Bundeswehr reduziert Bewachung von US-Militärstützpunkten in Deutschland

Heimatfront

Die Bewachung von US-Kasernenanlagen in Deutschland durch Soldaten der Bundeswehr geht zu Ende. Die Bewachung von US-Einrichtungen hatte im Januar 2003 vor dem Irak-Krieg begonnen. Nach einer Vereinbarung mit den Amerikanern werde die Bewachung Ende Dezember eingestellt, sagte ein Sprecher der Streitkräftebasis des Verteidigungsministeriums auf Anfrage der Nachrichtenagentur ddp am Mittwoch in Berlin. Anfangs wurden deutschlandweit bis zu 4200 Bundeswehrsoldaten eingesetzt. Die von Marine, Heer und Luftwaffe abgestellten Kräfte bewachten mehr als 60 Liegenschaften an 38 Standorten.

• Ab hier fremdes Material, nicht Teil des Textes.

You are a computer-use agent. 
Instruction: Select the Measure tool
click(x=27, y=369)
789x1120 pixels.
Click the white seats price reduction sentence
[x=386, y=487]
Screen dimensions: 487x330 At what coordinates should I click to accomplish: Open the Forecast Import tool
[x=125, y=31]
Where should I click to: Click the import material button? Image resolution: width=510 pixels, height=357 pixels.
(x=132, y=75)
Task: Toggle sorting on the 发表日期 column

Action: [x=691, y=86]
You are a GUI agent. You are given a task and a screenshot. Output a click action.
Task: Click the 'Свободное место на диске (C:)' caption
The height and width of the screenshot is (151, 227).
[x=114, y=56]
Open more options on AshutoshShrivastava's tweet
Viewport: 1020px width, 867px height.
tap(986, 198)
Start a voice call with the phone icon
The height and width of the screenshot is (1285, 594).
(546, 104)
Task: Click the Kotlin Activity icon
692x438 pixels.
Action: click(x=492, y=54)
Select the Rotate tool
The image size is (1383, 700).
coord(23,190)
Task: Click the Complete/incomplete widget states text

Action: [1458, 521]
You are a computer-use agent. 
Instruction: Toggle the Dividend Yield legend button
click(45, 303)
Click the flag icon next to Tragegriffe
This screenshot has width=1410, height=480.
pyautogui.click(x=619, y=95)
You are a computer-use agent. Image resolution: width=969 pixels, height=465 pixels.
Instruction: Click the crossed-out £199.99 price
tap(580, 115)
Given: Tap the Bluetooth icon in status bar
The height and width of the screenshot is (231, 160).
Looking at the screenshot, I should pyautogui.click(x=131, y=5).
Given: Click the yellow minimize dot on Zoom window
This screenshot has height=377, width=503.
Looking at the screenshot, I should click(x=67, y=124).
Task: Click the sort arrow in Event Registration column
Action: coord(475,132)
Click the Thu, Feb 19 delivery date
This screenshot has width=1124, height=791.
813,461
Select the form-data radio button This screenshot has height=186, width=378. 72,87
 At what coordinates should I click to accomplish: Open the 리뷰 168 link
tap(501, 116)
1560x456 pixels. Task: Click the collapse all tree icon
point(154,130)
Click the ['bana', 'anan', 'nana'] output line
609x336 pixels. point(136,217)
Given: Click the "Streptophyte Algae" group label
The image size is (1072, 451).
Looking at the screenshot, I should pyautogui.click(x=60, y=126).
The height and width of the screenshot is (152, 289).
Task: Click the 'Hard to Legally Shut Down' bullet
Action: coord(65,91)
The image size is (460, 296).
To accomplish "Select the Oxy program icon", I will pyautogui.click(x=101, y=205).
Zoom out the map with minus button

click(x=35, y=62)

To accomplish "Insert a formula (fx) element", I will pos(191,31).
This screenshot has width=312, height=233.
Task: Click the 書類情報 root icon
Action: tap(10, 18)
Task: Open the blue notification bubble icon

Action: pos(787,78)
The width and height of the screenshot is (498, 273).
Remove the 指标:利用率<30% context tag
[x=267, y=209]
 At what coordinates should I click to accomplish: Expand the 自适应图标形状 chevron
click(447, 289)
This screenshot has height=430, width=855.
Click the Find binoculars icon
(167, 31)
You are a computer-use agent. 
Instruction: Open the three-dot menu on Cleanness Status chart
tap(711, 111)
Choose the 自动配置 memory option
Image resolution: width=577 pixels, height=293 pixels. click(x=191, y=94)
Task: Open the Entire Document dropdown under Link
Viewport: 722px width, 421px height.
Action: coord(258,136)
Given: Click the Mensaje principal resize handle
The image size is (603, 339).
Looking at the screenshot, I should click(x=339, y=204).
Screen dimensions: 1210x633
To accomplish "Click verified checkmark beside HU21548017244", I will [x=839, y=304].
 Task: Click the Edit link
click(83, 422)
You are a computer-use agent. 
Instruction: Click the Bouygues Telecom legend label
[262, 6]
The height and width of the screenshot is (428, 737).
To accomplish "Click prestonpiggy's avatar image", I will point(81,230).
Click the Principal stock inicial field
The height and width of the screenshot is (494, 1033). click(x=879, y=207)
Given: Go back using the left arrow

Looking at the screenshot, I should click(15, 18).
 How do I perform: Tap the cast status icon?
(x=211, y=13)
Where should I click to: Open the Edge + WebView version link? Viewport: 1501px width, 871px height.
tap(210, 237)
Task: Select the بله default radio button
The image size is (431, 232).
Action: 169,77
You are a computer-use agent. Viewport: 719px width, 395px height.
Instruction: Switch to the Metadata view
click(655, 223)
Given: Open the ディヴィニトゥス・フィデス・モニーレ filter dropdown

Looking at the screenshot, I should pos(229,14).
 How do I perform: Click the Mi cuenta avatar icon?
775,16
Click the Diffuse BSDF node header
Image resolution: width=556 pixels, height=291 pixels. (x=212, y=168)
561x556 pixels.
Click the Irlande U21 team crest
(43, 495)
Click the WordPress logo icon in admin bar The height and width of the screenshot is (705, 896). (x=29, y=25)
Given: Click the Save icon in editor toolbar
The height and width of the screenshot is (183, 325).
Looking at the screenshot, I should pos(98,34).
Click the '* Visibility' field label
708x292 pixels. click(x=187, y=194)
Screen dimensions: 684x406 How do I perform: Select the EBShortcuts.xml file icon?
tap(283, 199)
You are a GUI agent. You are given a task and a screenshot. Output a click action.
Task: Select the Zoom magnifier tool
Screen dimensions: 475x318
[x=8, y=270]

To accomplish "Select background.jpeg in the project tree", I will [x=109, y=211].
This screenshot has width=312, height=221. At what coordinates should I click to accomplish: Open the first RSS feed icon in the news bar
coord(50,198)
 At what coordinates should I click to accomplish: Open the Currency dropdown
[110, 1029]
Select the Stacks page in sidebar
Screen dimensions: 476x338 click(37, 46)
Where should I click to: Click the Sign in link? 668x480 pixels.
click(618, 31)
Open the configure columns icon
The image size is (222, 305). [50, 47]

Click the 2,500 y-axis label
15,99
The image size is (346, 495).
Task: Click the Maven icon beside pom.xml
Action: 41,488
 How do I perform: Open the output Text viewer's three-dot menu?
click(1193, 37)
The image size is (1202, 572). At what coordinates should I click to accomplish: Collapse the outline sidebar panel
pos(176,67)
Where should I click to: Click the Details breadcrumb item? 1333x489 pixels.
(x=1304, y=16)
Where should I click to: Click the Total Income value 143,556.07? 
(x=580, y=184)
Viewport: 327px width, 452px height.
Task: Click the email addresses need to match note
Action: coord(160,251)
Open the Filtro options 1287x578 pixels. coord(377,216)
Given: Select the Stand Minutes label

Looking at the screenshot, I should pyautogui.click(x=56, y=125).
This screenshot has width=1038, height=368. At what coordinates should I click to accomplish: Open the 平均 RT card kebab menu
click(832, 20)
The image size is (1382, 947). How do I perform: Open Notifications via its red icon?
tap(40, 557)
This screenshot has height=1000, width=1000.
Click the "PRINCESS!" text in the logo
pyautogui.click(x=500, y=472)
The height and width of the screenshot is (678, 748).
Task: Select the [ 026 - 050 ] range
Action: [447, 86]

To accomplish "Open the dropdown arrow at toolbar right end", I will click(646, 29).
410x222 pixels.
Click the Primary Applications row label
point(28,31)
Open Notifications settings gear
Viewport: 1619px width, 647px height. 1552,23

Zur Zeit würden nur noch acht Liegenschaften an sechs Standorten durch etwa 550 Soldaten der Bundeswehr bewacht sagte der Sprecher der Streitkräftebasis.

In Rheinland-Pfalz handelt es sich den Angaben zufolge um die US-Militärflugplätze Spangdahlem und Ramstein und eine Kaserne in Sembach. Weitere Objekte lägen in Wiesbaden und Mannheim sowie im bayerischen Garmisch, sagte der Sprecher. In Rheinland-Pfalz und Hessen sind nach Angaben des zuständigen Wehrbereichskommandos IV in Mainz noch rund 350 Bundeswehrsoldaten im Einsatz.